> SELECTED PASSAGE:
***
Food trends for 2024 and beyond

As food innovators, we love nothing more than staying up to date with the latest trends in ingredients, dishes and dining to ensure we keep creating recipes that appeal to customers and their changing tastes. Here are some of the key trends in food for this year and beyond. 

More dishes for vegetarians 

The availability of vegetarian dishes on menus is a hot topic. As plant-based eating has become more popular, a lot of vegetarians miss ingredients like cheese, butter and cream if there is only one vegan option aiming to appeal to vegans and vegetarians alike. Vegetarians are pushing back and we expect to see a return to vegetarian dishes with eggs and dairy, alongside plant based dishes for vegans. While venues must consider menu space, with more types of diets it’s important to consider dishes that appeal and cater to all diners. 

Conscious demand for sustainable, rustic and real food  

The increased awareness of food sustainability is affecting the whole industry with many consumers as well as suppliers now actively wanting more environmentally friendly food. Consumers are also pushing back against overly processed ingredients, particularly when it comes to free from dishes. Instead there is a trend for more rustic, rural and reduced processed foods. Expect to see more real ingredients, vegetables and natural protein at the heart of vegetarian and vegan dishes. 

Say hello to British fusion 

While there is no denying the appetite for international flavours, some consumers can be wary about trying totally different dishes. That’s where British fusion comes in, often combining traditional ingredients with global flavours to create unique dishes with some familiar elements. We’re seeing more creative cooking and flavor combinations across desserts and main courses and British fusion continues to be a trend to watch. 

Sensory dining 

Expect to see a continued focus on dishes that look as good as they taste, with Gen Z driving the desire for aesthetic dishes that serve as much style as flavour. Consumers want dishes they can photograph, smell and even hear. We’re also seeing dishes which can affect our moods – from calming colour pallets to desserts with lavender and camomile to help you sleep and relax. This is food that’s a feast for all the senses.
***
> SUPPLIED RECORDS:
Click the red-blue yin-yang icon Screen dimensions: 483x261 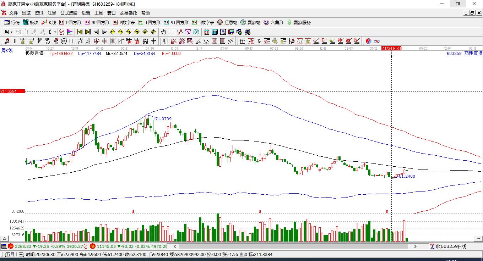pyautogui.click(x=368, y=41)
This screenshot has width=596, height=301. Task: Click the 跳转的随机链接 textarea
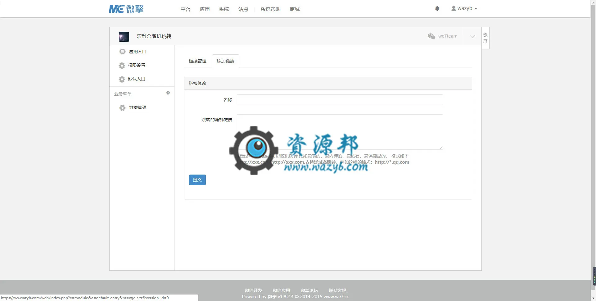coord(340,132)
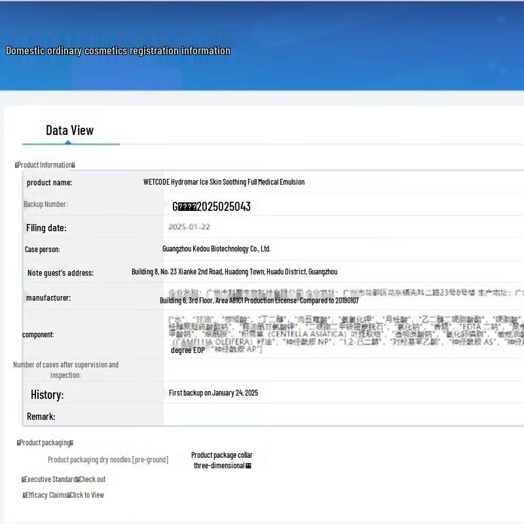The height and width of the screenshot is (524, 524).
Task: Click the manufacturer Production License text
Action: tap(259, 301)
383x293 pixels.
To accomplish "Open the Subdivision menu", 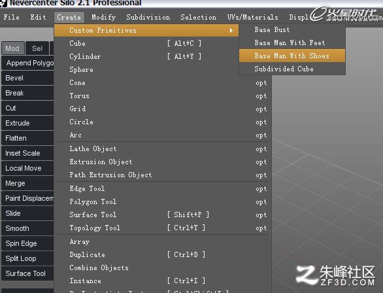I will tap(148, 18).
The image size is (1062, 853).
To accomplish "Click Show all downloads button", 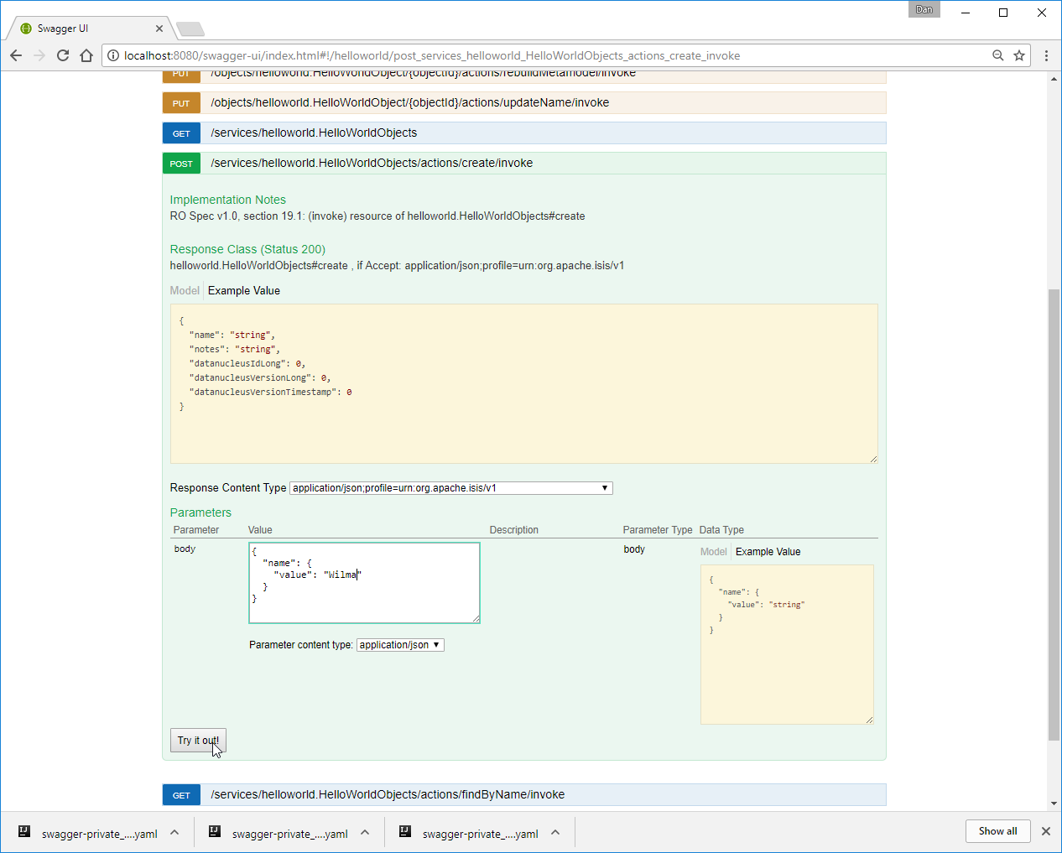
***
Does each statement agree with the food trends piece? Answer yes or no for each and quote the words from the piece that decide it. 1. Many vegetarians miss cheese, butter and cream when a menu offers only one vegan option. 2. Consumers are welcoming more processed ingredients in free from dishes. 3. Gen Z is driving the desire for aesthetic dishes.

1. Yes: "a lot of vegetarians miss ingredients like cheese, butter and cream if there is only one vegan option aiming to appeal to vegans and vegetarians alike."
2. No: "Consumers are also pushing back against overly processed ingredients, particularly when it comes to free from dishes."
3. Yes: "with Gen Z driving the desire for aesthetic dishes that serve as much style as flavour."